* **Given records**:
>>>>
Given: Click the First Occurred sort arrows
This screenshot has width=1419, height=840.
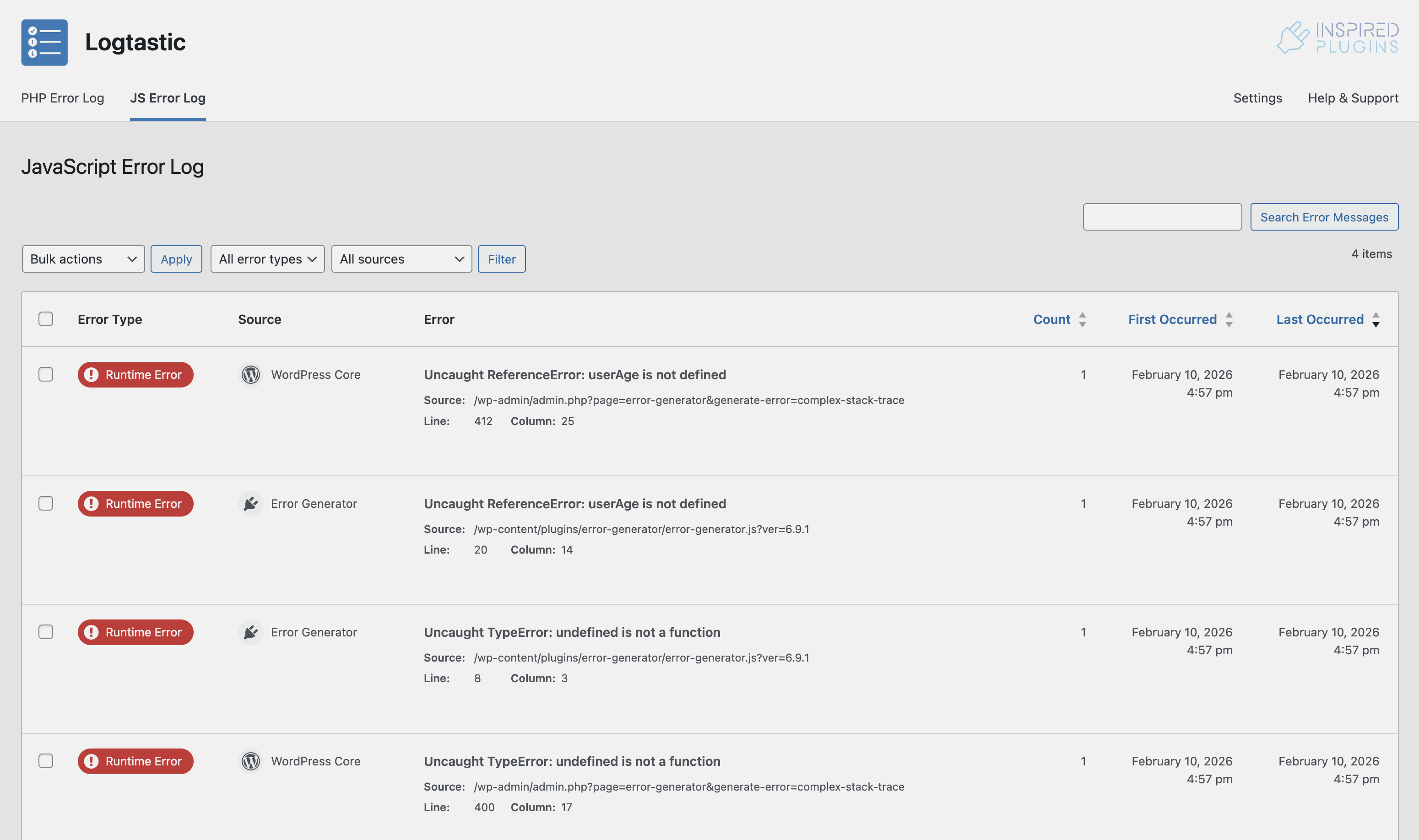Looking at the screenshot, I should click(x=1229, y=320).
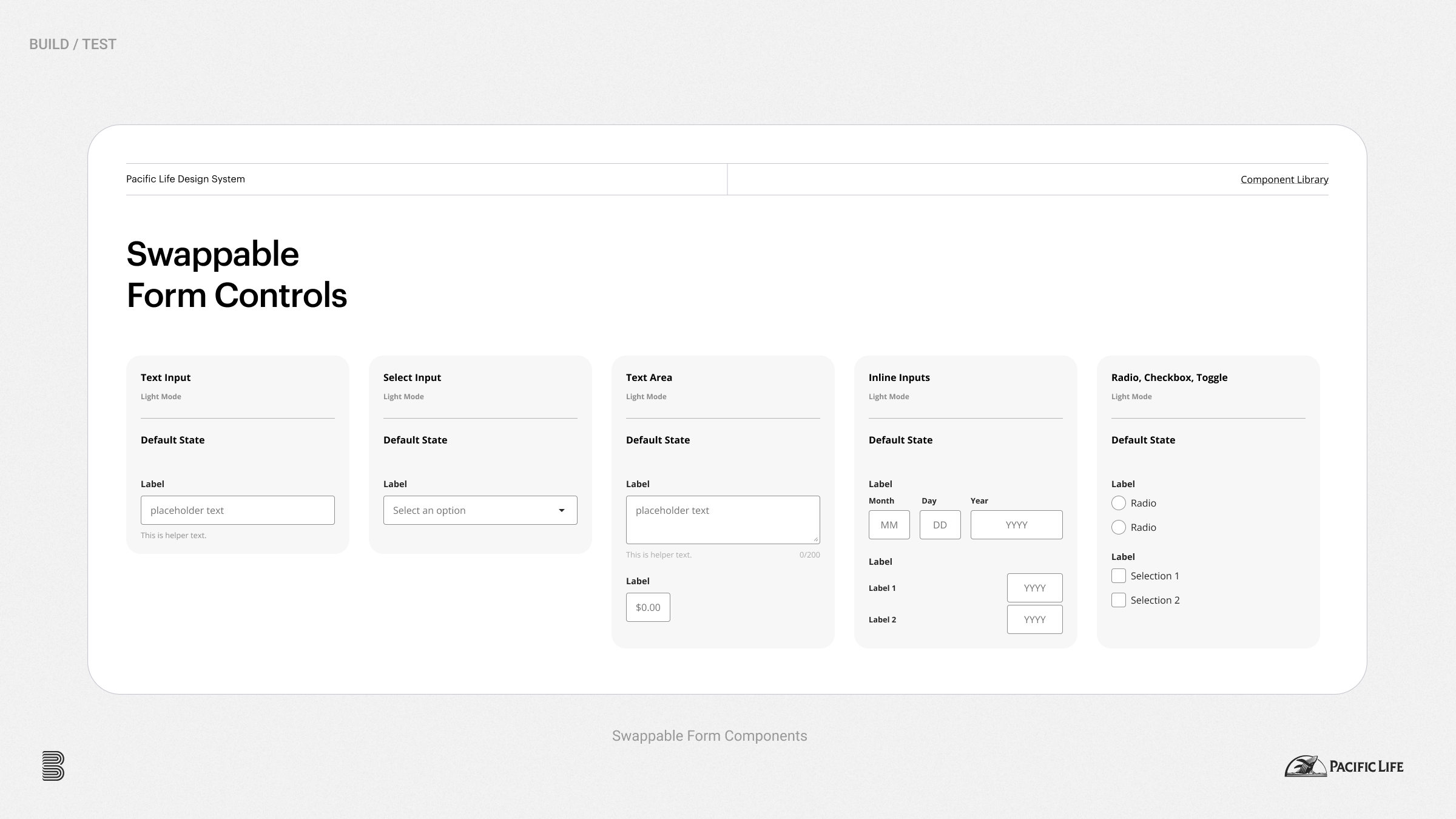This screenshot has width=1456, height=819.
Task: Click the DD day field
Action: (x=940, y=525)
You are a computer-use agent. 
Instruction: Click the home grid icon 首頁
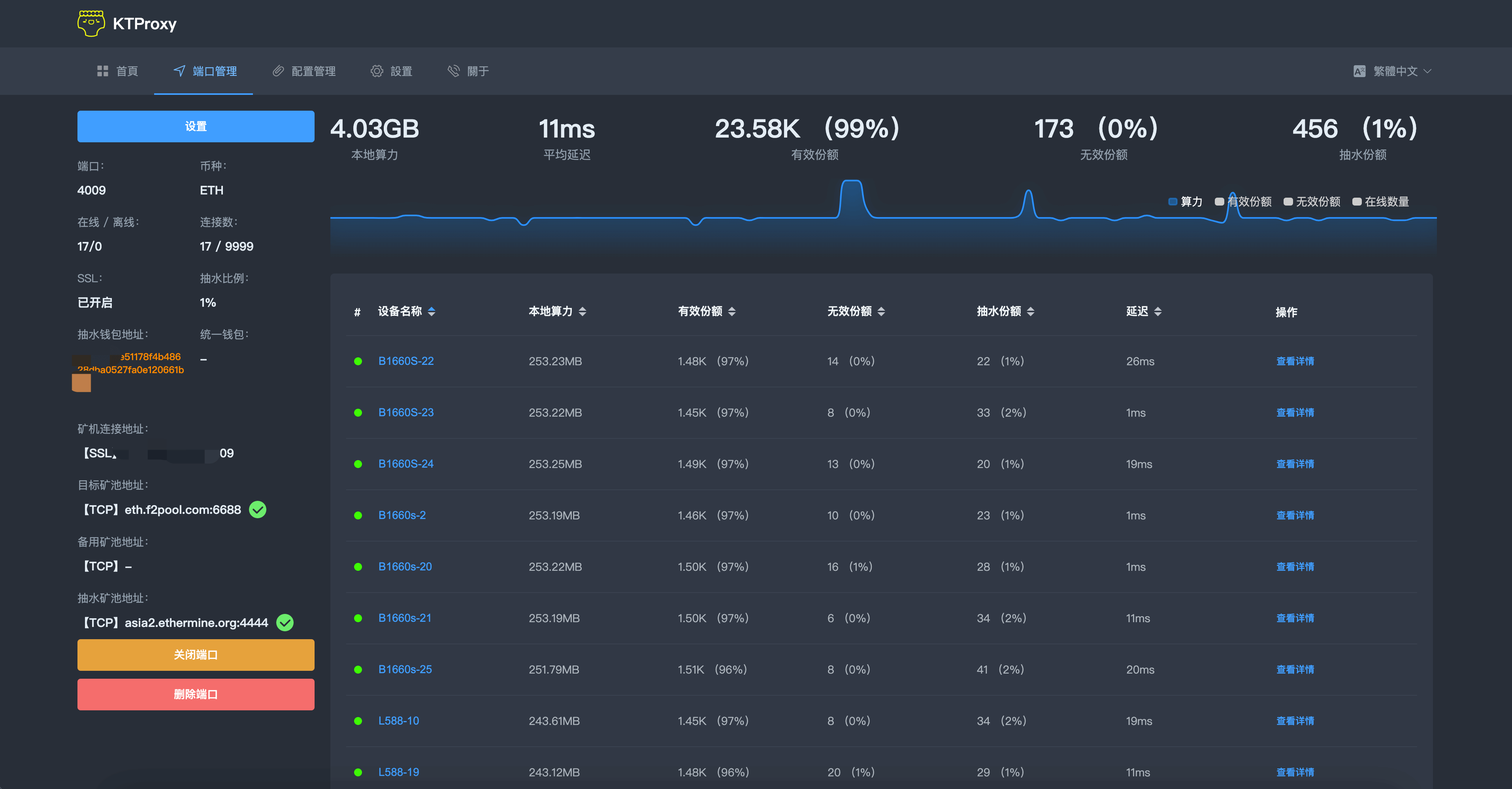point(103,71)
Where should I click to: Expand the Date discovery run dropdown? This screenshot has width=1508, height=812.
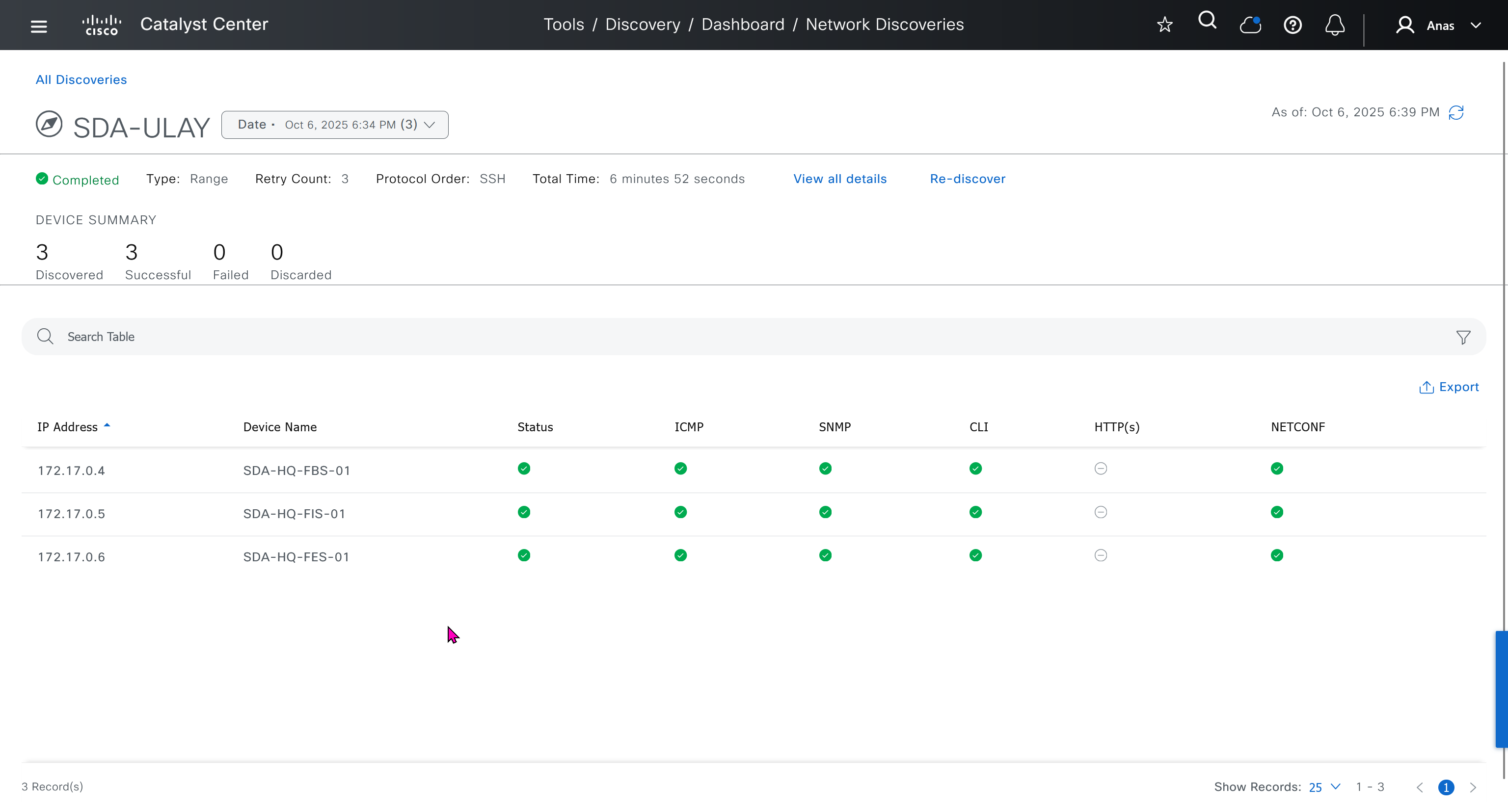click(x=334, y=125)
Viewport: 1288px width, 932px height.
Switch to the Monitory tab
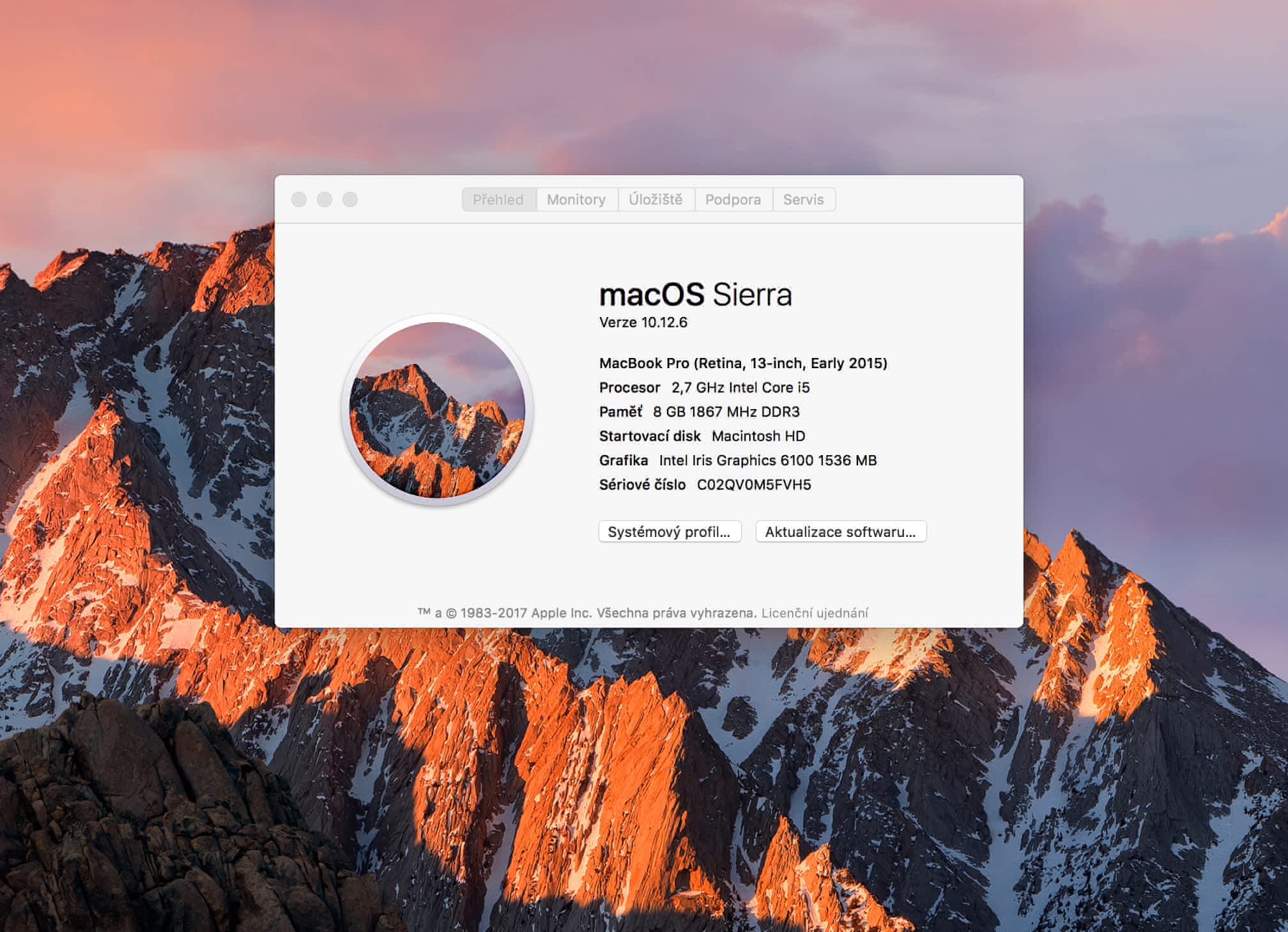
<<<<
The expected output is an exact copy of the lines from the one with "Where should I" to the final line of the entries above, pictures excepted; please include both ends.

* **Response to the exercise**:
Where should I click to: Expand the Date discovery run dropdown? This screenshot has width=1508, height=812.
click(x=334, y=125)
Viewport: 1288px width, 932px height.
Switch to the Monitory tab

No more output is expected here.